Like many other Black Americans, I’ve experienced a vast range of emotions in recent weeks. As protest movements bloomed nationwide, I have cried, raged, and despaired. I’ve thought about George Floyd, Breonna Taylor and so many others whose lives were taken by racism and police violence, and I’ve thought long and hard about how I can do my part.
As Deputy Director of women.nyc, I have been so honored to help the women of New York City succeed and aim higher in their careers and businesses. I’ve led workshops in rooms jammed-packed with Black and brown women experiencing a sense of belonging and community in a space with so many women like them, whose journeys to fair pay have been far too long.
As a Black woman, I know that struggle first-hand; I’ve felt how stereotypes and racism can cut deeply, from microaggressions to derailed career trajectories and stolen opportunities. That’s why I do this work and cherish it so much. Racism takes on many forms, and it affects black women economically, emotionally and professionally.
Here at women.nyc, we stand with all women in our diverse NYC community in condemning racism and valuing black lives. Our mission is to connect women of all backgrounds with tools to compete and advance, by supporting policies that help them do so and promoting inclusivity and access in growing industries and fields where women, Black and brown women in particular, are underrepresented.

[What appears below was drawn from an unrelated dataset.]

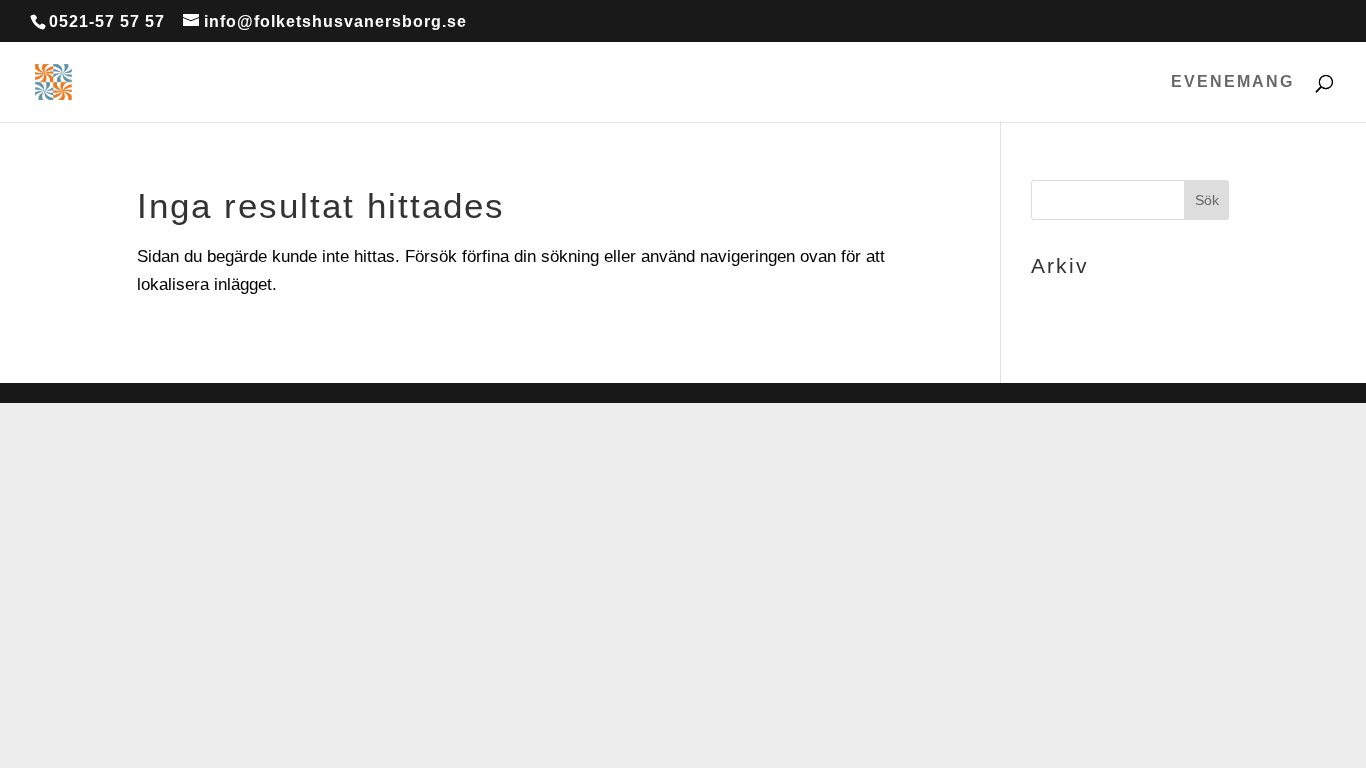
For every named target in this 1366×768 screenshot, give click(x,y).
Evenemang (1232, 82)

Everything we do is through the lens of equity, and we vow to continue shedding light on discrimination and bias in the workplace and to be allies in change. We will continue to prioritize the advancement of Black women in New York City, while sharing actionable tools to help.

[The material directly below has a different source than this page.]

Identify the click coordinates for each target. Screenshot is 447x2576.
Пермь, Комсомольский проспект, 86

Here are a few ways we’ll start:
- By continuing the work we started with programs like our Ask for More salary negotiation workshops, NewVenture 50+ entrepreneurial bootcamp, NYC Women’s Fund for female creatives and our She Built NYC, our public-arts campaign honoring trailblazing New Yorkers including Elizabeth Jennings Graham and Shirley Chisholm. We will build on this momentum by pursuing new partnerships that uplift women of color and drive equity in actionable, meaningful ways.
- By engaging with our network of NYC women’s organizations and community partners to ensure that all programming centers racial equity alongside gender equity as core principles.
- Through the creation of a diverse mentoring network to increase access to career opportunity and support.
This is a trying time for our city, and yet a hopeful one as well. We acknowledge the need for change – and pledge to work at every turn to make New York City a place where Black women thrive professionally and enjoy the opportunities they deserve.